**What you need to do**
All the data below should be printed again without a single difference.

**Data under study**
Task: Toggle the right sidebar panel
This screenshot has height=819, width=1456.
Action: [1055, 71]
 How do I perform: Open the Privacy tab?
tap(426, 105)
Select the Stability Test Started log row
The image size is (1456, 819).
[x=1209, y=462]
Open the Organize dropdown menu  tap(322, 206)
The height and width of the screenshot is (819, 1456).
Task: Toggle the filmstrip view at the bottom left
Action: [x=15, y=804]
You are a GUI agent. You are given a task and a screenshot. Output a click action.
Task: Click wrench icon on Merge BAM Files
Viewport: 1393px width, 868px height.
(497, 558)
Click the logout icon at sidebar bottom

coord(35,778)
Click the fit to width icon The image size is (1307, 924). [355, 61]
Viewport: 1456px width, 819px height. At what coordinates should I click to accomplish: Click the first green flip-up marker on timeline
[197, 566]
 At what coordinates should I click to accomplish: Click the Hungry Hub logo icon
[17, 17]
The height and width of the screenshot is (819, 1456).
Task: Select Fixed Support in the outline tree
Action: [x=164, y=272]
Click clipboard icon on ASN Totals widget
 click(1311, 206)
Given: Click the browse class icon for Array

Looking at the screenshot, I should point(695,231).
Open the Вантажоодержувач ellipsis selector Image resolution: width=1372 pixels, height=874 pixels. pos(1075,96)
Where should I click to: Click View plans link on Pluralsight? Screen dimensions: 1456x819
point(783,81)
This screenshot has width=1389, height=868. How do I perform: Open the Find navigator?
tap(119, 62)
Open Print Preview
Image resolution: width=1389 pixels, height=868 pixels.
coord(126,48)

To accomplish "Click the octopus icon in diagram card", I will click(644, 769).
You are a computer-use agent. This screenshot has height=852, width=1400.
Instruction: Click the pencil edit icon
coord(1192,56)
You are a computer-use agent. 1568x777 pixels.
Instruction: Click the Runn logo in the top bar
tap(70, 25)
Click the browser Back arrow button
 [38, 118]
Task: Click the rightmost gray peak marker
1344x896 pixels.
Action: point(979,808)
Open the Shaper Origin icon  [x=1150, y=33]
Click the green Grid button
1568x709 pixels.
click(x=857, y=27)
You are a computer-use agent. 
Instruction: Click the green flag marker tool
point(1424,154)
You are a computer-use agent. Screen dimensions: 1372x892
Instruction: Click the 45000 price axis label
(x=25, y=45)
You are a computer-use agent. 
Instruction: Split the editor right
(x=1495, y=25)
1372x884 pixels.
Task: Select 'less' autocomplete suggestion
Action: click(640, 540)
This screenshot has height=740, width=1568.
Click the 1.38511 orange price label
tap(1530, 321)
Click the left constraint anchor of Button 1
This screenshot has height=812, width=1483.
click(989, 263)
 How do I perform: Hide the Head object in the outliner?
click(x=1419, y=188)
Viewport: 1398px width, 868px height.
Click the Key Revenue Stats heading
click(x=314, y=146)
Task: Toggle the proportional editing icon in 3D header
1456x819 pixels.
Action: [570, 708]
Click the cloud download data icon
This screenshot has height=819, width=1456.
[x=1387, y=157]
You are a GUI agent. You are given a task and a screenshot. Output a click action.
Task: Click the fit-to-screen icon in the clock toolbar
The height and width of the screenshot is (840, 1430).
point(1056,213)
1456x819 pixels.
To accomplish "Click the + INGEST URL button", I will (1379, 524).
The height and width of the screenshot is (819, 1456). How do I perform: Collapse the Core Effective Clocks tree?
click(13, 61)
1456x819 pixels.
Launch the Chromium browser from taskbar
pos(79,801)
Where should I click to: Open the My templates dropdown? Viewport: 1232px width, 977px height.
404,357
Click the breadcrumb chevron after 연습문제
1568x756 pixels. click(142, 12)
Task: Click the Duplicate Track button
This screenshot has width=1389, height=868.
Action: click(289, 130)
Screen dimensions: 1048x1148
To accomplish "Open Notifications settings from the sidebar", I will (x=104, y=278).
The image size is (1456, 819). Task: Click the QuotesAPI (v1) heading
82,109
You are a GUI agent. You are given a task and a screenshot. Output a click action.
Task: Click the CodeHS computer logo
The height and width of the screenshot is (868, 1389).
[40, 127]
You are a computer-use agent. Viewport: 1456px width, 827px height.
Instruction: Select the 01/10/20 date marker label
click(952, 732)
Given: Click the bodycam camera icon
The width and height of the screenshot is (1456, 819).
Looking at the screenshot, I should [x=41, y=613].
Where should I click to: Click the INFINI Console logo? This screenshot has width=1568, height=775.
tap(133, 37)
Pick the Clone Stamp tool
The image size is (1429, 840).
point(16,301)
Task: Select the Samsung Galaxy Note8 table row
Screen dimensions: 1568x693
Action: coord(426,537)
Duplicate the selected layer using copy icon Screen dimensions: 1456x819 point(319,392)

**Task response**
Task: Toggle the right sidebar panel
This screenshot has height=819, width=1456.
Action: [1055, 71]
 How do I perform: Open the Privacy tab?
tap(426, 105)
Select the Stability Test Started log row
The image size is (1456, 819).
[x=1209, y=462]
Open the Organize dropdown menu  tap(322, 206)
The height and width of the screenshot is (819, 1456).
Task: Toggle the filmstrip view at the bottom left
Action: [x=15, y=804]
You are a GUI agent. You are given a task and a screenshot. Output a click action.
Task: Click wrench icon on Merge BAM Files
Viewport: 1393px width, 868px height.
(497, 558)
Click the logout icon at sidebar bottom

coord(35,778)
Click the fit to width icon The image size is (1307, 924). [355, 61]
Viewport: 1456px width, 819px height. At what coordinates should I click to accomplish: Click the first green flip-up marker on timeline
[197, 566]
 At what coordinates should I click to accomplish: Click the Hungry Hub logo icon
[17, 17]
The height and width of the screenshot is (819, 1456).
Task: Select Fixed Support in the outline tree
Action: [x=164, y=272]
Click clipboard icon on ASN Totals widget
 click(1311, 206)
Given: Click the browse class icon for Array

Looking at the screenshot, I should point(695,231).
Open the Вантажоодержувач ellipsis selector Image resolution: width=1372 pixels, height=874 pixels. pos(1075,96)
Where should I click to: Click View plans link on Pluralsight? Screen dimensions: 1456x819
point(783,81)
This screenshot has width=1389, height=868. How do I perform: Open the Find navigator?
tap(119, 62)
Open Print Preview
Image resolution: width=1389 pixels, height=868 pixels.
coord(126,48)

To accomplish "Click the octopus icon in diagram card", I will click(644, 769).
You are a computer-use agent. This screenshot has height=852, width=1400.
Instruction: Click the pencil edit icon
coord(1192,56)
You are a computer-use agent. 1568x777 pixels.
Instruction: Click the Runn logo in the top bar
tap(70, 25)
Click the browser Back arrow button
 [38, 118]
Task: Click the rightmost gray peak marker
1344x896 pixels.
Action: point(979,808)
Open the Shaper Origin icon  [x=1150, y=33]
Click the green Grid button
1568x709 pixels.
click(x=857, y=27)
You are a computer-use agent. 
Instruction: Click the green flag marker tool
point(1424,154)
You are a computer-use agent. Screen dimensions: 1372x892
Instruction: Click the 45000 price axis label
(x=25, y=45)
You are a computer-use agent. 
Instruction: Split the editor right
(x=1495, y=25)
1372x884 pixels.
Task: Select 'less' autocomplete suggestion
Action: click(640, 540)
This screenshot has height=740, width=1568.
Click the 1.38511 orange price label
tap(1530, 321)
Click the left constraint anchor of Button 1
This screenshot has height=812, width=1483.
click(989, 263)
 How do I perform: Hide the Head object in the outliner?
click(x=1419, y=188)
Viewport: 1398px width, 868px height.
Click the Key Revenue Stats heading
click(x=314, y=146)
Task: Toggle the proportional editing icon in 3D header
1456x819 pixels.
Action: [570, 708]
Click the cloud download data icon
This screenshot has height=819, width=1456.
[x=1387, y=157]
You are a GUI agent. You are given a task and a screenshot. Output a click action.
Task: Click the fit-to-screen icon in the clock toolbar
The height and width of the screenshot is (840, 1430).
point(1056,213)
1456x819 pixels.
To accomplish "Click the + INGEST URL button", I will (1379, 524).
The height and width of the screenshot is (819, 1456). How do I perform: Collapse the Core Effective Clocks tree?
click(13, 61)
1456x819 pixels.
Launch the Chromium browser from taskbar
pos(79,801)
Where should I click to: Open the My templates dropdown? Viewport: 1232px width, 977px height.
404,357
Click the breadcrumb chevron after 연습문제
1568x756 pixels. click(142, 12)
Task: Click the Duplicate Track button
This screenshot has width=1389, height=868.
Action: click(289, 130)
Screen dimensions: 1048x1148
To accomplish "Open Notifications settings from the sidebar", I will (x=104, y=278).
The image size is (1456, 819). Task: Click the QuotesAPI (v1) heading
82,109
You are a GUI agent. You are given a task and a screenshot. Output a click action.
Task: Click the CodeHS computer logo
The height and width of the screenshot is (868, 1389).
[40, 127]
You are a computer-use agent. Viewport: 1456px width, 827px height.
Instruction: Select the 01/10/20 date marker label
click(952, 732)
Given: Click the bodycam camera icon
The width and height of the screenshot is (1456, 819).
Looking at the screenshot, I should [x=41, y=613].
Where should I click to: Click the INFINI Console logo? This screenshot has width=1568, height=775.
tap(133, 37)
Pick the Clone Stamp tool
The image size is (1429, 840).
point(16,301)
Task: Select the Samsung Galaxy Note8 table row
Screen dimensions: 1568x693
Action: coord(426,537)
Duplicate the selected layer using copy icon Screen dimensions: 1456x819 point(319,392)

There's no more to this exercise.